All’evento hanno partecipato quasi tutti i CTS d’Italia, inviando un proprio rappresentante regionale o materiali e documentazioni per illustrare le migliori azioni realizzate in questi dieci anni. Estremamente ricchi, poi, sono stati gli interventi dei vari relatori, che hanno sollecitato l’interesse dei convenuti in quanto testimonianze di esperienze reali.

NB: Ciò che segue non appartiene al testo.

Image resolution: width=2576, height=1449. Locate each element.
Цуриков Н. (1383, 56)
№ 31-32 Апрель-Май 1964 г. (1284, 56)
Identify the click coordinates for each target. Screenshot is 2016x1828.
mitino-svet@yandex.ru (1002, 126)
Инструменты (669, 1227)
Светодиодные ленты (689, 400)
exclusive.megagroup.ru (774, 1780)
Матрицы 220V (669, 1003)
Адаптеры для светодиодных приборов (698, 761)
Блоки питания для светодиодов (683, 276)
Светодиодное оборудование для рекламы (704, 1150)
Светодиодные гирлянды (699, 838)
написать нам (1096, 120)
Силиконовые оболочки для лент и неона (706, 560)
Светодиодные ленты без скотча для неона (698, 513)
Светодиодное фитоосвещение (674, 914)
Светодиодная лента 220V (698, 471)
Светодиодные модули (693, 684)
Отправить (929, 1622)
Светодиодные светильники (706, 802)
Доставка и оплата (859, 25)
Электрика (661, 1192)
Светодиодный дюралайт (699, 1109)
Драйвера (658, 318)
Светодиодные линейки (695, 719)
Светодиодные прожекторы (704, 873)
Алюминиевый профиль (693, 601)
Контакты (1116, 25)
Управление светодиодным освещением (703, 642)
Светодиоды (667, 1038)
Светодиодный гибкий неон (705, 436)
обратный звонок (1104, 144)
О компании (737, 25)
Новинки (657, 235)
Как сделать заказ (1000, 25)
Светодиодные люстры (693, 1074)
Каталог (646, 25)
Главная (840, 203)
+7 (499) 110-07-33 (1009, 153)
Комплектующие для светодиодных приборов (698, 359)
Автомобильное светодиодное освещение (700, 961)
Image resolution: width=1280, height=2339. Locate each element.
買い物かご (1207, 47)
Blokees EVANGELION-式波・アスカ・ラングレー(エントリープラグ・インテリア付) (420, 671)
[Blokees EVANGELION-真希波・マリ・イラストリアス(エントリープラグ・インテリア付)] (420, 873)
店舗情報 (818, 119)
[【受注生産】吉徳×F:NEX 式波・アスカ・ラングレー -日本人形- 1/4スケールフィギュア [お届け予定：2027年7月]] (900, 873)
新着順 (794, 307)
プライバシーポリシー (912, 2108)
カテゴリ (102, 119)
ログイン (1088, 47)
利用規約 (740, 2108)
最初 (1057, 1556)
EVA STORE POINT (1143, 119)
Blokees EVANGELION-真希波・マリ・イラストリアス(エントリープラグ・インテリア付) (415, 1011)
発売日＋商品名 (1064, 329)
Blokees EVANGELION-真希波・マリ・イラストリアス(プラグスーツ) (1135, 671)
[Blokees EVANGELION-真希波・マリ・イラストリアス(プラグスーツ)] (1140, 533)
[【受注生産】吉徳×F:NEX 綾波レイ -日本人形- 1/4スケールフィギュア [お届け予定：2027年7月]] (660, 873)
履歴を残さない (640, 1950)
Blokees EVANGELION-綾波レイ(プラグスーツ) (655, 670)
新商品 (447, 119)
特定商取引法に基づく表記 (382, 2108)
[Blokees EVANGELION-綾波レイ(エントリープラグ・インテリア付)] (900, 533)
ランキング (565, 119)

Ad aprire la giornata è stato il formatore Flavio Fogarolo, “firma” spesso presente anche su queste pagine, che ha ricordato innanzitutto come i CTS siano entrati in funzione nel 2007 a seguito del progetto ministeriale Nuove tecnologie e Disabilità del cui gruppo di elaborazione egli stesso aveva fatto parte. «L’idea si è sviluppata – ha spiegato – con la volontà di organizzare nel territorio una rete di competenze in grado di garantire a ciascun alunno con disabilità il reale accesso alle tecnologie che gli possano servire a scuola; non solo acquisto degli strumenti, quindi, ma vera fruibilità, con la diffusione di competenze tecniche e didattiche, l’accessibilità dei materiali, un supporto nei cambi di scuola e altro». «Dieci anni dopo – ha dichiarato – è una grossa soddisfazione vedere che i CTS funzionano ancora e che hanno certamente contribuito a migliorare, anche grazie alle tecnologie, l’inclusione degli alunni con disabilità in Italia. E tuttavia bisogna constatare che non tutti i risultati allora previsti sono stati purtroppo raggiunti. I CTS, infatti, hanno pagato in particolare lo scotto di un supporto troppo “altalenante” da parte del Ministero, la debolezza strutturale di un servizio che si basa quasi esclusivamente sul volontariato, la mancanza di strategia da parte di molti Uffici Scolastici Regionali, che non hanno nemmeno vigilato sull’effettiva copertura territoriale del servizio. Per questo, purtroppo, risulta ancora lontano l’obiettivo di garantire realmente a tutte le scuole il supporto necessario».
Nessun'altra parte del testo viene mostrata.